## Task to carry out:
Extract the full set of records, then give each one again exactly.

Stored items
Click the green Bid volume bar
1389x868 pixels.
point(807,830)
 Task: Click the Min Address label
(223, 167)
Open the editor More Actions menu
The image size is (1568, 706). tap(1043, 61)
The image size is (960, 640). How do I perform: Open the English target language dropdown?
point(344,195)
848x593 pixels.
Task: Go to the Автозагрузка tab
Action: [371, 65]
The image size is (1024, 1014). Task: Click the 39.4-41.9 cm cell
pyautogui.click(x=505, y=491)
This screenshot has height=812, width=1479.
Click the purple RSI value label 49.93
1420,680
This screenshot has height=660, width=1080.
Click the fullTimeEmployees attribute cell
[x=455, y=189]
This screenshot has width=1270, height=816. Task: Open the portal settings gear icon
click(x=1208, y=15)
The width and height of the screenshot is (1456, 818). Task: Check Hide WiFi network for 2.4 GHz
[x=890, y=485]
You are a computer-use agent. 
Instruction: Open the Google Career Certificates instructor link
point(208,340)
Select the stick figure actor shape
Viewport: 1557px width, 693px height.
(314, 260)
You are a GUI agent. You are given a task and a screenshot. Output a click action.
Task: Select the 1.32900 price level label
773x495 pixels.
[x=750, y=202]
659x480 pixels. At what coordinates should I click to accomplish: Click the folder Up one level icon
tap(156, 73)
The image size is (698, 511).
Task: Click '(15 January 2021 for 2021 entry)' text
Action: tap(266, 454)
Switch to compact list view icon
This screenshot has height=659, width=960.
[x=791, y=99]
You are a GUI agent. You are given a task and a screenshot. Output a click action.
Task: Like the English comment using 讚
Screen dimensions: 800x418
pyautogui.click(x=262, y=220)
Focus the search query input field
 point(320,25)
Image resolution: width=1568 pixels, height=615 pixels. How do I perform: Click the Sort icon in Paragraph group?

## Response below:
Click the green Bid volume bar
1389x868 pixels.
point(807,830)
 Task: Click the Min Address label
(223, 167)
Open the editor More Actions menu
The image size is (1568, 706). tap(1043, 61)
The image size is (960, 640). How do I perform: Open the English target language dropdown?
point(344,195)
848x593 pixels.
Task: Go to the Автозагрузка tab
Action: [371, 65]
The image size is (1024, 1014). Task: Click the 39.4-41.9 cm cell
pyautogui.click(x=505, y=491)
This screenshot has height=812, width=1479.
Click the purple RSI value label 49.93
1420,680
This screenshot has height=660, width=1080.
Click the fullTimeEmployees attribute cell
[x=455, y=189]
This screenshot has width=1270, height=816. Task: Open the portal settings gear icon
click(x=1208, y=15)
The width and height of the screenshot is (1456, 818). Task: Check Hide WiFi network for 2.4 GHz
[x=890, y=485]
You are a computer-use agent. 
Instruction: Open the Google Career Certificates instructor link
point(208,340)
Select the stick figure actor shape
Viewport: 1557px width, 693px height.
(314, 260)
You are a GUI agent. You are given a task and a screenshot. Output a click action.
Task: Select the 1.32900 price level label
773x495 pixels.
[x=750, y=202]
659x480 pixels. At what coordinates should I click to accomplish: Click the folder Up one level icon
tap(156, 73)
The image size is (698, 511).
Task: Click '(15 January 2021 for 2021 entry)' text
Action: tap(266, 454)
Switch to compact list view icon
This screenshot has height=659, width=960.
[x=791, y=99]
You are a GUI agent. You are given a task and a screenshot. Output a click action.
Task: Like the English comment using 讚
Screen dimensions: 800x418
pyautogui.click(x=262, y=220)
Focus the search query input field
 point(320,25)
Image resolution: width=1568 pixels, height=615 pixels. How do I perform: Click the Sort icon in Paragraph group?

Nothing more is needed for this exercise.